Vu la procédure suivante :
Par une requête enregistrée le 6 mai 2022, M. A demande au tribunal, statuant en application du I de l'article L. 441-2-3-1 du code de la construction et de l'habitation, d'enjoindre au préfet du Val-d'Oise de lui assurer un logement tenant compte de ses besoins et capacités.
Par un mémoire en défense, enregistré le 16 août 2022, le préfet du Val-d'Oise conclut à ce que le tribunal constate qu'il n'y ait pas lieu de statuer sur la requête.
Il soutient que M. A a été relogé depuis le 27 juillet 2022, date de l'effet du bail, au 6 rue Hector Berlioz à Villeneuve la Garenne (92390)
Le mémoire a été communiqué.
Vu :
- les autres pièces du dossier ;
- la décision de la commission de médiation du département du val-d'Oise 7 juillet 2021.
Vu :
- le code de la construction et de l'habitation ;
- le code de justice administrative, en particulier ses articles L. 778-1 et R. 778-1 à
R. 778-7.
Considérant ce qui suit :
1. Aux termes de l'article R. 222-1 du code de justice administrative : " Les présidents de tribunal administratif () et les présidents de formation de jugement des tribunaux () peuvent, par ordonnance : / 1' donner acte des désistements ; () 5° Statuer sur les requêtes qui ne présentent plus à juger de questions autres que la condamnation prévue à l'article L. 761-1 ou la charge des dépens ".

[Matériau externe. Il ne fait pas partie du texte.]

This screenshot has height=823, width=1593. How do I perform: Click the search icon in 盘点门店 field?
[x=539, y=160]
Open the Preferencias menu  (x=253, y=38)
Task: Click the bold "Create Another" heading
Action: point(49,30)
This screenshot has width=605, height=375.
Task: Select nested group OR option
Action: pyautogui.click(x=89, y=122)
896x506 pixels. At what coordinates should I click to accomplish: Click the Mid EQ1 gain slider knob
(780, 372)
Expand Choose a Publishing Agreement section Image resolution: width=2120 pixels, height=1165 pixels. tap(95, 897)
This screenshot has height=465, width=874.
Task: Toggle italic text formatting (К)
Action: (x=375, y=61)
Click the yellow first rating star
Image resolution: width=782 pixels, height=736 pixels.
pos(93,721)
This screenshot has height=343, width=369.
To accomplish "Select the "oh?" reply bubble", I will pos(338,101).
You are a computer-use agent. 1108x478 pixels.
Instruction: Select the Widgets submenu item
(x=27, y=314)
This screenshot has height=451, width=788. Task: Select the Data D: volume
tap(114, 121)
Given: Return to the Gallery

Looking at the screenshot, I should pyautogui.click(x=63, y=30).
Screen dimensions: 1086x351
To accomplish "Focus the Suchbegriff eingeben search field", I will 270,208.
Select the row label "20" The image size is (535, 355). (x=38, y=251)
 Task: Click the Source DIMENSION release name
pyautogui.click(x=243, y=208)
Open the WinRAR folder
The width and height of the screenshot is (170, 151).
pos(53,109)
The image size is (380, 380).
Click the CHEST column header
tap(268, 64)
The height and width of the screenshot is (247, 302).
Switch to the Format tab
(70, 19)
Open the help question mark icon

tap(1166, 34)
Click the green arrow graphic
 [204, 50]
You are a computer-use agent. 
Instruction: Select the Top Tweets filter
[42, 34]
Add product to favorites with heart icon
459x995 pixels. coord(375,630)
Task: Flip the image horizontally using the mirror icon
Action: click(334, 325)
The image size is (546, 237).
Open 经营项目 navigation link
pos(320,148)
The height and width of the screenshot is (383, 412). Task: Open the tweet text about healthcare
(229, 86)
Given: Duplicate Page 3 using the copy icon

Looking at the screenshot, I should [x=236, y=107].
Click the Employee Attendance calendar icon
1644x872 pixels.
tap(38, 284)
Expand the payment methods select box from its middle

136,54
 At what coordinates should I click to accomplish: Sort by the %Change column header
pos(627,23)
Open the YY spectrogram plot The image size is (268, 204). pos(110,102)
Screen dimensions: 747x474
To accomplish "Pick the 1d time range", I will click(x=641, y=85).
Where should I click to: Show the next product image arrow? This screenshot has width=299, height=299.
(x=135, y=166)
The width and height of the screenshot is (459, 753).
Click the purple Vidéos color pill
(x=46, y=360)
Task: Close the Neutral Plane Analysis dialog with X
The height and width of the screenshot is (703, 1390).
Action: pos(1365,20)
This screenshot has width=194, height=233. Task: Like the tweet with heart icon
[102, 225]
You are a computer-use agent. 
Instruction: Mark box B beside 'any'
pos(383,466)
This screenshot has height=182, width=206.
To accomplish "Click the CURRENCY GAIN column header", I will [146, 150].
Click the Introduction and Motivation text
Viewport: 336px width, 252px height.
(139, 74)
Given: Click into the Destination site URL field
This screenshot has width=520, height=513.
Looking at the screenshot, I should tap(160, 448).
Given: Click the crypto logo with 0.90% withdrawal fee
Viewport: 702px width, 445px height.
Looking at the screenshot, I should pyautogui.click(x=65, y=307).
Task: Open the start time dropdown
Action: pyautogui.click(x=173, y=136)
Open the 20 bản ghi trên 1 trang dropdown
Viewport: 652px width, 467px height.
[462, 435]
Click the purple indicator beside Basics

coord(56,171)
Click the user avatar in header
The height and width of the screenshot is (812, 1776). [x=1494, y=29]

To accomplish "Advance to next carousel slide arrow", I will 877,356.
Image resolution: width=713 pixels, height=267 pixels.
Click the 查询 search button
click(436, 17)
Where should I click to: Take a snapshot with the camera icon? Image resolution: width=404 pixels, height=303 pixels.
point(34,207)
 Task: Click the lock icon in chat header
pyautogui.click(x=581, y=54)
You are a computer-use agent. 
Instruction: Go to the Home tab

2. Les dispositions des articles L. 441-2-3-1 et suivants du code de la construction et de l'habitation, éclairées par les travaux parlementaires qui ont précédé leur adoption, fixent une obligation de résultat pour l'Etat, désigné comme garant du droit au logement opposable reconnu par le législateur. Elles font obligation au juge, dès lors qu'il constate qu'une demande de logement a été reconnue comme prioritaire et devant être satisfaite d'urgence par la commission, sans qu'ait été offert un logement tenant compte des besoins et capacités du demandeur, tels que définis par la commission, d'enjoindre au préfet d'assurer le logement de l'intéressé.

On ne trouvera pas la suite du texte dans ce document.